# PROVIDED PASSAGE:
⁂
Electron Shells and Crossing the Nucleus

Conventional Ψ functions in polar coordinates for electrons in P shells and above show 0 values for Ψ at the origin and in planes running thought the origin. That obviously is incompatible with an electron seen as a continuous six-strand loop. Comments of the form “the electron can't visit the nucleus” for higher level shells are frequently heard and seen. The author makes the following suggestions:

The coiled loop crosses over somewhere between the lobes, so the Ψ does not really go to zero at a spatial boundary but at a moving, cannot be located exactly, theoretical boundary. Quantum mechanics is not very concerned about phase anyway, so why not just accept that there is a fuzzy imaginary boundary that is not present in real space. The formulae usually assume the nucleus is a point source to make the polar coordinate development easy. The nucleus certainly is not a point. The author also points out that, in the mnp Model, electro-static fields cannot even be created by points!

Ψ functions for paired particles might separate, but not those of single particles. The author suggests that electrons in P shells and above may cross the nucleus, but that S shell electrons are very unlikely to have entirely crossed the nucleus and be all on one side. Some fields and forces may lead to an S shell electron being briefly on one side of a nucleus, but the author would expect that to usually lead to the electron becoming free. If a matching S shell electron of matching spin is present, one of the two may turn inside out by going through the nucleus from two sides to have opposite spin.
⁂
# WHAT TO WORK ON:
Rewrite the passage on electron shells between "Ψ functions for" and "have opposite spin.", inclusive, substituting "atomic core" for every "nucleus".

# MATERIAL SHOWN:
⁂
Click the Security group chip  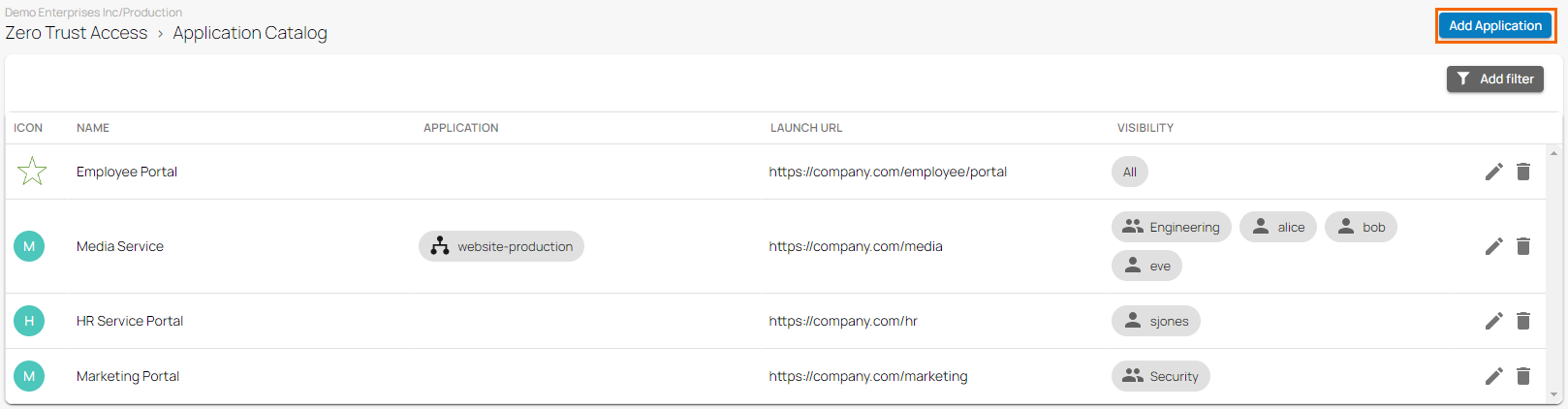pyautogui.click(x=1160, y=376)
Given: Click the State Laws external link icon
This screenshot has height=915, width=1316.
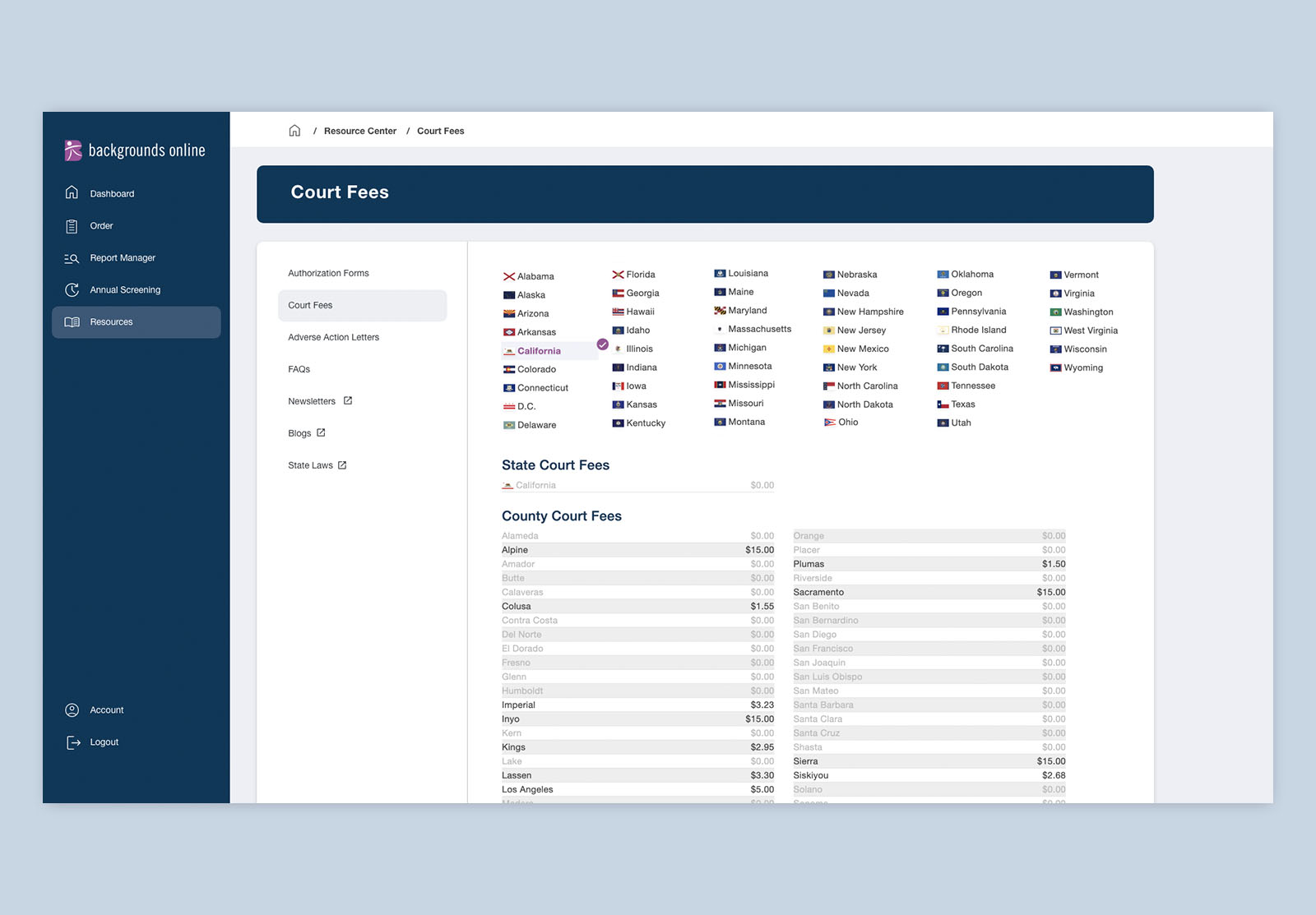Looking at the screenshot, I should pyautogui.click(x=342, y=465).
⁂
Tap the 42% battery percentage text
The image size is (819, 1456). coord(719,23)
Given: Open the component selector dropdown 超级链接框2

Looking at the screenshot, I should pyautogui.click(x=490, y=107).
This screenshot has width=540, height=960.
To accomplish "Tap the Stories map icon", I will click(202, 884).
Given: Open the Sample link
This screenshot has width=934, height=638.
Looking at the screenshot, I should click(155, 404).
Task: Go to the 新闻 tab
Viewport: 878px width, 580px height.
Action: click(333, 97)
⁂
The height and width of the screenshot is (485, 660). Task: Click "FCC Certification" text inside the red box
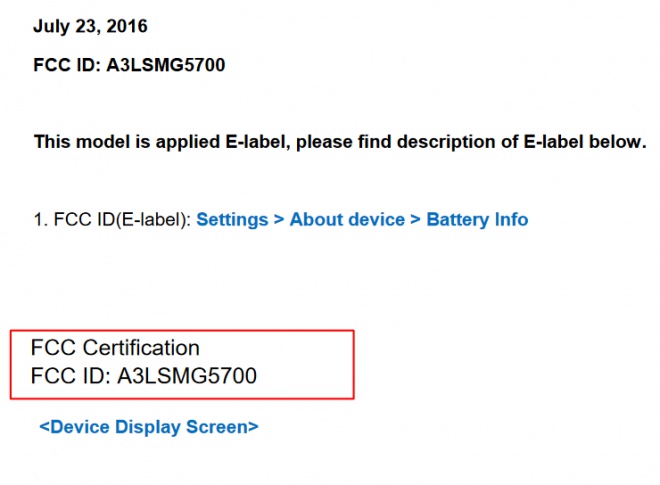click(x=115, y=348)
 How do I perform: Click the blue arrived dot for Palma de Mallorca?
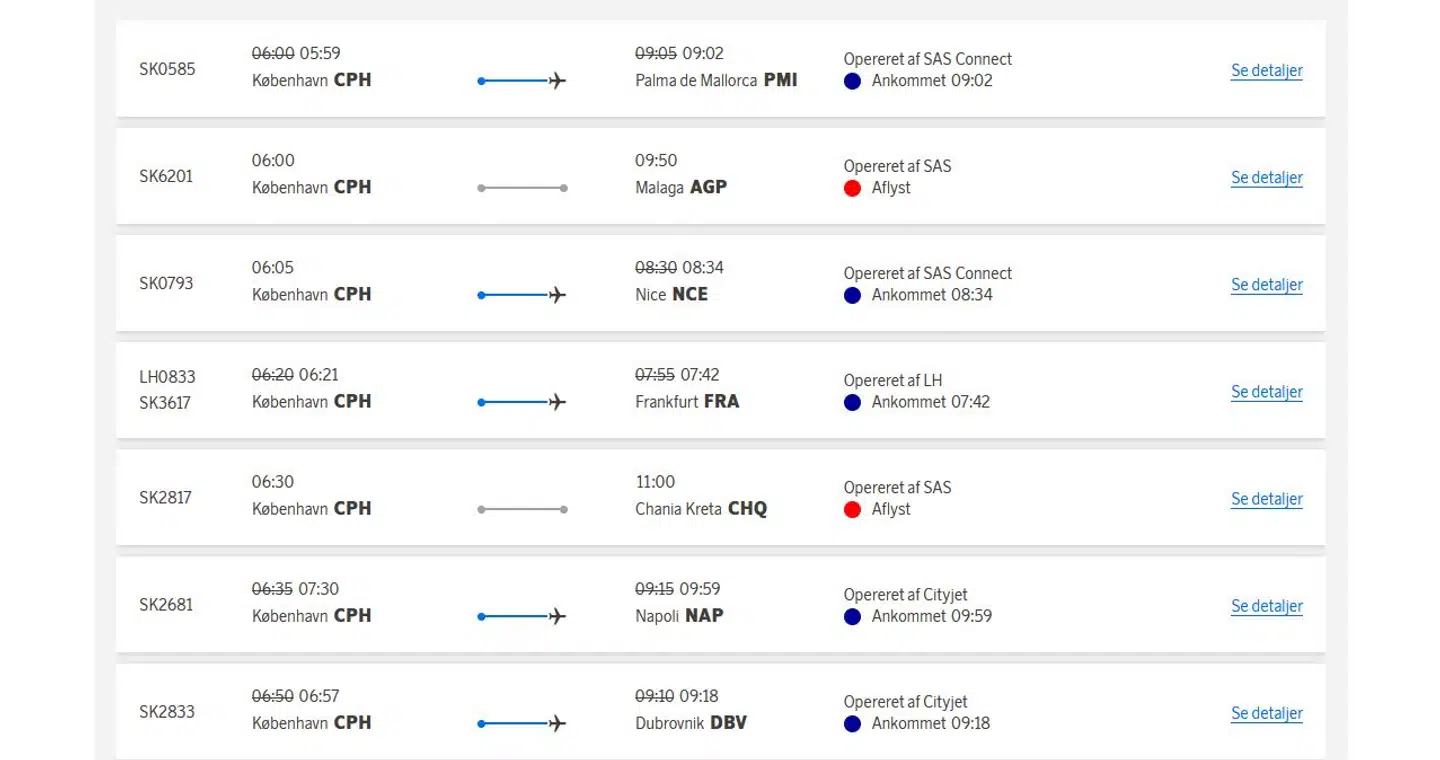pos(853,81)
⁂
# RESULT OF THE TASK:
Ψ functions for paired particles might separate, but not those of single particles. The author suggests that electrons in P shells and above may cross the atomic core, but that S shell electrons are very unlikely to have entirely crossed the atomic core and be all on one side. Some fields and forces may lead to an S shell electron being briefly on one side of a atomic core, but the author would expect that to usually lead to the electron becoming free. If a matching S shell electron of matching spin is present, one of the two may turn inside out by going through the atomic core from two sides to have opposite spin.